Un personnage dans la force de la vie, ses amis et connaissances de randonné témoignent leur amitié et admiration pour un homme qui nous convainc du pouvoir de la volonté. Il nous dit "si on veut, on peut". 

Jean avait le désir de transmettre son message à une nouvelle generation. Il reconnais les avancés en qualité de vie, tout en rappelant qu'il n'a pas toujours été ainsi, que certains ont fait avec peu, mais malgré les difficultés trouvaient joie et bonheur dans les choses simples, à commencer par le rire et le partage humain.

Un projet de montage

construction de thèmeS

Pour nous ce projet represent un veritable défi car en l'absence de budget, nous avons filmé sur des cameras de toutes sortes, allant de 2 iPhones et 2 cameras DV.

Le montage était un vrai défi car nous avons enregistré 22 heures de film sans scénario, dans divers lieux. Mais on a pas pu y échapper à l’écriture. Pour faire des choix de montage, et construire un fil conducteur nous avons du en déduire les thématiques à posteriori.

Mais sans budget, un tel travail devient une passion, reflet du dicton de Jean lui même "si on veut on peut". Néanmoins, avec le recul sur un tel projet on voit bien comment le manque de moyens qualifie le produit final. On aurait envie de le refaire avec des grosses caméras de qualité, une prise de son d'enfer. Mais même si le produit technique était meilleur, on es appelé à réfléchir sur les thèmes que nous évoque Jean, la qualité de vie, les valeurs fondamentales.

Pour moi ce sont autant de chantiers de réflexion potentiels. On se méfie de romancier cette vie d'autrefois rude et absent de confort mais en échange on es appelé à valider le présent, à analyser notre société, les valeurs humaines et à trier entre l'important et l'inutile.

Au final il est difficile de résumer les thèmes qu'il nous expose Jean. La société, l’écologie, la force de la vie sont autant traité que l'amitié, la simplicité, le passage du temps, la consommation, l'industrialisation, le progrès. Mais il nous reste une gout de regret je pense que ses communautés ont éclatées, même si l'on cherchait de meilleurs conditions de vie.

Ce film nous parle également de la Bretagne, des évolutions qui ont touché le grand ouest tardivement alors que les grandes villes connaissaient déjà depuis longtemps des avancés technologiques.
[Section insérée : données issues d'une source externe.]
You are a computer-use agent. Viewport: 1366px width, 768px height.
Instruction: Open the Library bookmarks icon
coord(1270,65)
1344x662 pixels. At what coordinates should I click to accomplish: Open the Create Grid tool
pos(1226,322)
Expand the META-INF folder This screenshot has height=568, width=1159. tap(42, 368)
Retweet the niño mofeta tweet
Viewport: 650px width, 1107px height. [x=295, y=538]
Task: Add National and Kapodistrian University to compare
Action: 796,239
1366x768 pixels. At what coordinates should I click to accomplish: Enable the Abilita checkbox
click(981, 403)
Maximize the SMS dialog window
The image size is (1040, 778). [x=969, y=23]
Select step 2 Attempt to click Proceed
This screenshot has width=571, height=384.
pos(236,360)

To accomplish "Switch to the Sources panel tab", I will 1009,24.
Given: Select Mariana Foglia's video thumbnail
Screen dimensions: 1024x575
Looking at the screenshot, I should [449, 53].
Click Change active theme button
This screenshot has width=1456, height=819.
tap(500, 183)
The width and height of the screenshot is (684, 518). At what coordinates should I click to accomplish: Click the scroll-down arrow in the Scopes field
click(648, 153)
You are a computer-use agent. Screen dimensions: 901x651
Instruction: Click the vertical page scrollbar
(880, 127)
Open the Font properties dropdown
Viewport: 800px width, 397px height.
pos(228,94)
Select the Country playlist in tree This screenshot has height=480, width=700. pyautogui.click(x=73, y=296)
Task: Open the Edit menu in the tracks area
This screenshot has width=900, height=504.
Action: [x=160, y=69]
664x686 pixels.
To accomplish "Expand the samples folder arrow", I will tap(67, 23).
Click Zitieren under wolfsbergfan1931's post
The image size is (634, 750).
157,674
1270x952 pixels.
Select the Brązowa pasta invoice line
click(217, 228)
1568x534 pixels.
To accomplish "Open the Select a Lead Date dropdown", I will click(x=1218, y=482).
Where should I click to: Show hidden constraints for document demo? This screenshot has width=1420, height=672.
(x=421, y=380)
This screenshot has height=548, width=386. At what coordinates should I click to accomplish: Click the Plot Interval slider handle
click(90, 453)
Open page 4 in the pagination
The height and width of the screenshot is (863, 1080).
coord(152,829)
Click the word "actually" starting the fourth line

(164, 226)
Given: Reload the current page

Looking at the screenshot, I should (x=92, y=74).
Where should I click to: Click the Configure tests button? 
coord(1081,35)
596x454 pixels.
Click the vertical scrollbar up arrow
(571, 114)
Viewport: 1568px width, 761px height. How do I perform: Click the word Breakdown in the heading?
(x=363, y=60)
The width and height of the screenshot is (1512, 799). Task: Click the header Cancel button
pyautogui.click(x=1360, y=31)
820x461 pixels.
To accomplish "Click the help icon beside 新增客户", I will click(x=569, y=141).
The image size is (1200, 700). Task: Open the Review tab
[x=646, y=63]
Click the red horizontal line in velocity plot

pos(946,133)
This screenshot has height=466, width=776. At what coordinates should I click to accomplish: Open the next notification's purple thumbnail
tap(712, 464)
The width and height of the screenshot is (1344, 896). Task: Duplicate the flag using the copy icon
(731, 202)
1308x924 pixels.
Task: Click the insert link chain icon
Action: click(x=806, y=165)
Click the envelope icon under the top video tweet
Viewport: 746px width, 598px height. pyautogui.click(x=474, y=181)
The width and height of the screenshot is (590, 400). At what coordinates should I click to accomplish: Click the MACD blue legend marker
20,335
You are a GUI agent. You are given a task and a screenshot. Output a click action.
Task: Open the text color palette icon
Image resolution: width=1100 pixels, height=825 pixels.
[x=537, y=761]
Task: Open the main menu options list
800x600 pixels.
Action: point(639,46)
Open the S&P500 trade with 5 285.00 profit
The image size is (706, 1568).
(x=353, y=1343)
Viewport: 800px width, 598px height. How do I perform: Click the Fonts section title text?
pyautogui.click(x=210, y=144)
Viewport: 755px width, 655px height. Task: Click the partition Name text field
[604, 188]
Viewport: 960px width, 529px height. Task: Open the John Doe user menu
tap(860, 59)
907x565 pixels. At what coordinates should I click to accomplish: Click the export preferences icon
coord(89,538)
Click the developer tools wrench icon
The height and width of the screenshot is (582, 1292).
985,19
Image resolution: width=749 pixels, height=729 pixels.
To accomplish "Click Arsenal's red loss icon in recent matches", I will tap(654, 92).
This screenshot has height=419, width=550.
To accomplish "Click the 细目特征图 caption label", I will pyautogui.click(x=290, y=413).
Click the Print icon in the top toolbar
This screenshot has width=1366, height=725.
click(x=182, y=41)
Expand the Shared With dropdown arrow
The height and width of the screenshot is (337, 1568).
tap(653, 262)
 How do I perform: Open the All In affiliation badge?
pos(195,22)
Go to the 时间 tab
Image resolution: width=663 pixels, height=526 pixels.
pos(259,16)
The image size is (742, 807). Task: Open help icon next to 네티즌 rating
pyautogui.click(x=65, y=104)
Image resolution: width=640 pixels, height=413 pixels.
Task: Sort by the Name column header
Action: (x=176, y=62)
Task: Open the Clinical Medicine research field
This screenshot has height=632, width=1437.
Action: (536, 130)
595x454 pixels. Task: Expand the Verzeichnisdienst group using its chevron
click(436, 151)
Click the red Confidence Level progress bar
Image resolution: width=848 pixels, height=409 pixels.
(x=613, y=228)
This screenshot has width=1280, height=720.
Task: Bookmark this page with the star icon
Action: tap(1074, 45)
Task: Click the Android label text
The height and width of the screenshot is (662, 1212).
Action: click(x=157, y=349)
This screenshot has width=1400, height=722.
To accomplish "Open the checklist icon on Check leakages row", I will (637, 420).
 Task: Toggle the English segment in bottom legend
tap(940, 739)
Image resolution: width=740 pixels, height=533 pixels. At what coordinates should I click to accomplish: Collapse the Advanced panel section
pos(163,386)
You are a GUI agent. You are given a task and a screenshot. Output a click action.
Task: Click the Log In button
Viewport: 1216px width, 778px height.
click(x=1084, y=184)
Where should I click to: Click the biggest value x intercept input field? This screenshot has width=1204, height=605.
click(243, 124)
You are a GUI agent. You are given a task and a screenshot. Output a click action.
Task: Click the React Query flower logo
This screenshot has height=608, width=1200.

Et peut être ça nous ouvre sur une réflexion sur l'avenir. Comment vont évoluer les choses dans les prochaines 50 ans? Où allons nous et de quel manière est ce que nos valeurs vont encore évoluer. Vers un renouveau du contact humain ou vers un isolement de l'individu? Des questions pour nous, nos dirigeants et nos enseignants; quels valeurs promouvoir et quelles resources mettre à quel endroit.